Terracing at football has been back in the news again recently after the Football League voted in favour of safe standing. The League still needs Government approval to make standing legal, but it’s a start. Standing is a cheaper way of getting more people in to watch the game, and hopefully generate some atmosphere. It’d be great to see terracing return to England.

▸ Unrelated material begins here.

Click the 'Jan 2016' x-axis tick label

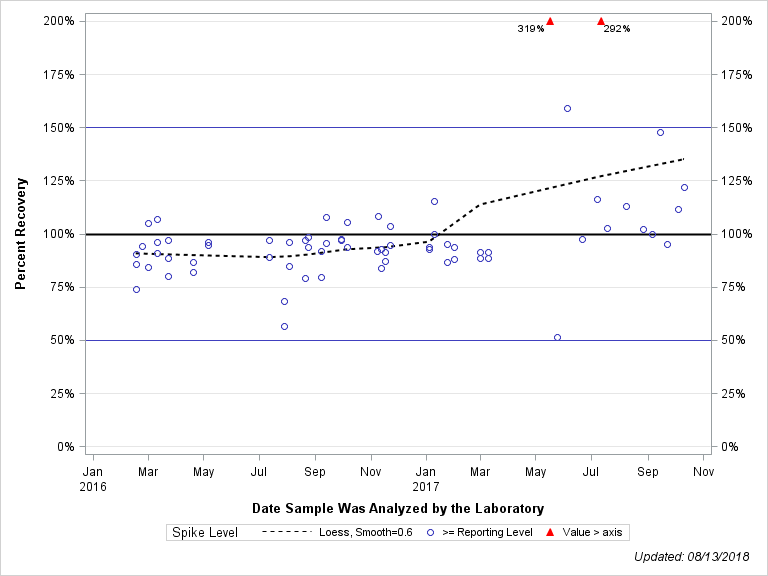click(92, 477)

However, what we probably won’t be seeing is a return of colossal terracing that used to be  an essential part of any respectable British football stadium. We’ve all heard of United’s Stretford End and Liverpool’s Kop, but there were plenty of other awe inspiring stands that have taken on mythical status since their demise. Life on the old terraces could be rough; my Dad told me that he lost a shoe and all the buttons off his coat during during one post-goal surge on the North Bank at Highbury (he was Italian, so I imagine it was a good a shoe and a decent coat). He also told me about rivers of piss running down the terraces at some grounds. Lovely. Having grown accustomed to the facilities at modern grounds, with such luxuries as working toilets,  the old terraces would would probably seem terrifying to most of us now. Even so, if I had the chance to experience some of the old monsters first hand, here are a few I’d like to tick off the list.

5. South Bank, Molineux

The West Midlands’ terrace game was strong in the olden days, as demonstrated by the enormous South Bank that Wolves’ fans used to call home. It’s easy to forget that Wolves were kind of a big deal once, attracting crowds of 60,000 and winning the league three times in the 1950′s, which must have been around the time that this was taken:


Fast forward to the 1980s and the South Bank ain’t looking so hot. Wolves were in a death spiral, plummeting into the fourth tier, and the South Bank was pretty much the only bit of the ground still in use. A decaying relic of former glory (hello, 80′s England!). Of course, Wolves were eventually saved from total destruction and Sir Jack Hayward’s money rebuilt Molineux into a functional stadium. But the modern South Bank has nothing on this beast. RIP South Bank.